Importing pkcs#8 certificates

For these steps you will need a certificate file and a private key file (pkcs#8).

  1. Open an administrator command prompt and navigate to the MetaDefender Email Gateway Security mailagenthost folder (default: C:\Program Files\OPSWAT\Metadefender Email Security\mailagenthost)

  2. Type the following command:

    tlsutil.exe -y "<path to certificate file>" -z "<path to private key file>"

    (Replace <path to certificate file> with the path to your certificate file and <path to private key file> with with the path to your private key file)

  3. The certificate is imported and a tls.pem file is created.

    C:\Program Files\OPSWAT\Metadefender Email Security\mailagenthost>tlsutil.exe -y "<path to certificate file>" -z "<path to private key file>"
    Private key & certificate written to C:\Program Files\OPSWAT\Metadefender Email Security\mailagenthost\tls.pem
  4. Go to Settings > Global Settings and enable TLS selecting STARTTLS optional or STARTTLS required as ENCRYPTION.

Generating self-signed certificates

Follow these steps if you wish to generate and use a self-signed certificate.

  1. Open an administrator command prompt and navigate to the MetaDefender Email Gateway Security mailagenthost folder (default: C:\Program Files\OPSWAT\Metadefender Email Security\mailagenthost)

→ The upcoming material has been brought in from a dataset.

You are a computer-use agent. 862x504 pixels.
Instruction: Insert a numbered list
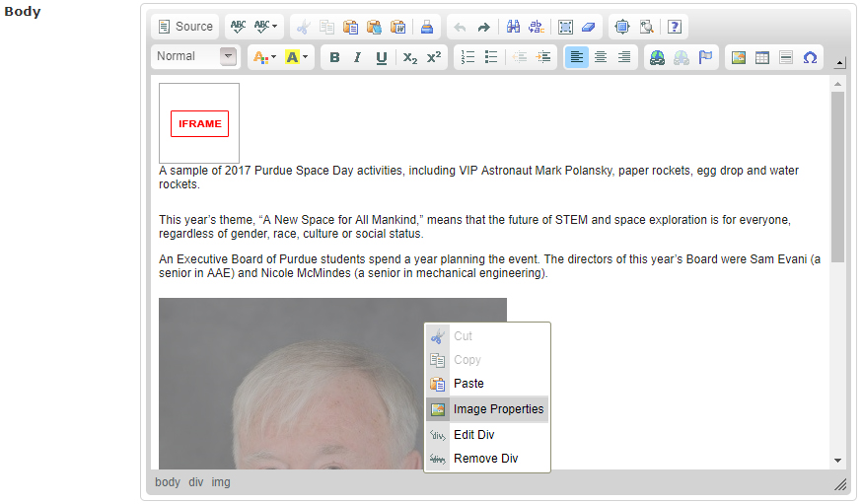pos(467,57)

  2. Type the following command:

    tlsutil.exe -e -d 365 -c US -s "California" -l "San Francisco" -o "Company"

    Replace any of the following parameters with desired values:
    -d = Number of days the certificate is valid
    -c = Country code (2 letter ISO)
    -s = State/District
    -l = City
    -o = Company name

  3. The certificate is imported and a tls.pem file is created.

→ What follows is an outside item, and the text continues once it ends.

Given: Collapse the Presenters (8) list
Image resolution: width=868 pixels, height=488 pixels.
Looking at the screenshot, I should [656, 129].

    C:\Program Files\OPSWAT\Metadefender Email Security\mailagenthost>tlsutil.exe -e -d 365
    -c US -s "California" -l "San Francisco" -o "Company"
    Generating a 4096 bit RSA private key
    ............++
    ..............................................................................++
     
    writing new private key to 'tls_key.pem'
    -----
    Private key & certificate written to C:\Program Files\OPSWAT\Metadefender Email Security\mailagenthost\tls.pem
  4. Go to Settings > Global Settings and enable TLS selecting STARTTLS optional or STARTTLS required as ENCRYPTION.

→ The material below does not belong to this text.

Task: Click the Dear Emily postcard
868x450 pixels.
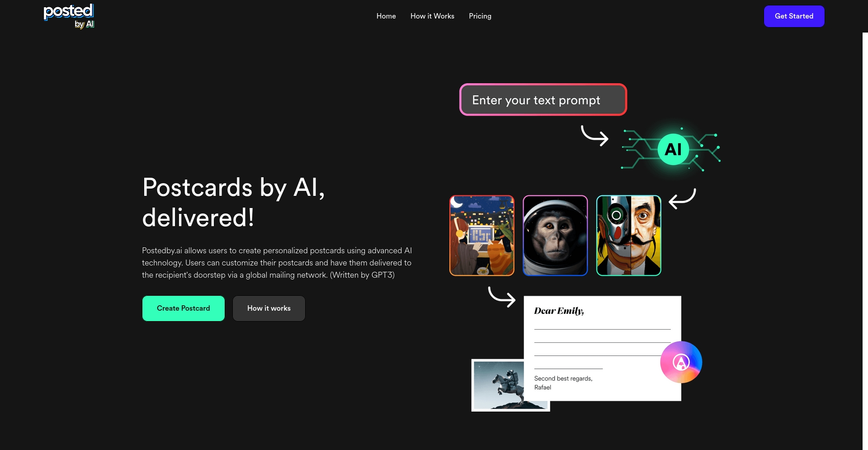Action: tap(602, 348)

TLS settings for incoming connections

Starting with v.4.3.0 Email Gateway Security uses Window's Schannel for incoming secure connections by default. This makes possible to configure the accepted SSL/TLS versions, ciphers, cipher suites etc. via Windows registry settings. You can find information about how to configure specific settings here: https://docs.microsoft.com/en-us/windows-server/security/tls/tls-registry-settings

Example: how to disable SSL3 support

Let's check first if SSL 3.0 is supported. For that you should run this command:

Check SSL 3.0 support

openssl.exe s_client -ssl3 -connect localhost:10025 -starttls smtp

If SSL 3.0 is supported you will have an output like this:

images/download/attachments/3720210/ssl3_supported.png

Let's disable it following these steps:

  1. Open the registry editor (regedit)

  2. Go to HKLM SYSTEM\CurrentControlSet\Control\SecurityProviders\SCHANNEL\Protocols

  3. Add a new key called "SSL 3.0"

  4. Add a new subkey to "SSL 3.0" called "Server"

  5. Create an Enabled entry under the "Server" key as a DWORD and set it's value to 0

  6. Restart MetaDefender Email Gateway Security service

The registry should look like this:

images/download/attachments/3720210/ssl3_disable.png

Run the command again to check the SSL 3.0 support now.

images/download/attachments/3720210/ssl3_not_supported.png

In the image above it can be seen that the SSL 3.0 is not supported after the changes.